Everything You Need To Know About Cartilage Decay
Dr Biren Nadkarni, Sr Consultant Orthopaedic and Joint Replacement Surgeon from Sitaram Bhartia Institute and Holy Family Hospital – New Delhi, shares information on knee join failure, cartilage decay and its remedies.
It was supposed to be a condition affecting the elderly. Until a few years ago, it was common knowledge that joint problems spared the young – but not anymore.

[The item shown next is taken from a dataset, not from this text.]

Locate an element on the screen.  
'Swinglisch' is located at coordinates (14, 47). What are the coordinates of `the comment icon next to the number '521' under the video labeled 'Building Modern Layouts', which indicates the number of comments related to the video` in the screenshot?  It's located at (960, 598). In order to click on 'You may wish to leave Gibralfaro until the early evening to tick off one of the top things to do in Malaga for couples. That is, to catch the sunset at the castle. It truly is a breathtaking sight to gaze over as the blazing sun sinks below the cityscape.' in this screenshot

Over 15 million people worldwide suffer from knee joint failure each year due to the breakdown of surrounding cartilage in the joint. In India, 15% of the Indian population suffers from cartilage decay every year. It is projected that by 2030, an estimated 67 million Indians, aged 18 years or older, are to have doctor-diagnosed arthritis.
What is Cartilage?
Cartilage is a flexible connective tissue found in many areas in the human body, especially in the joints between bones. This tissue works to prevent the bones from rubbing against each other. Thus, cartilage acts as a cushion between joints. It prevents the bones from rubbing against each other (such as the bones in our knees and elbows) and also reduces friction in the joint with movement. It also holds some bones together, such as rib cartilage.
Cartilage also forms bone when you are growing – the ends of your long bones (arm and leg bones) are formed of cartilage when you are young, and this gradually changes into bone and grows longer.
What Do The Stats Say?
According to a study done at the University of London over 15 million people worldwide suffer knee joint failure each year due to the breakdown of surrounding cartilage in the joint.
Factors To Keep In Mind
Any factor (repeated trauma, advanced age, obesity etc.) that causes the breakdown of joint eventfully results in loss of joint shape and alignment. The ends of the bones then thicken and form bony growths called ‘spurs.’
Obesity is one of the factors that causes the cartilage to wear out early. Those having a sedentary lifestyle have weak muscles, resulting in the pressure of the body centering on the joints. This causes early depletion of cartilage.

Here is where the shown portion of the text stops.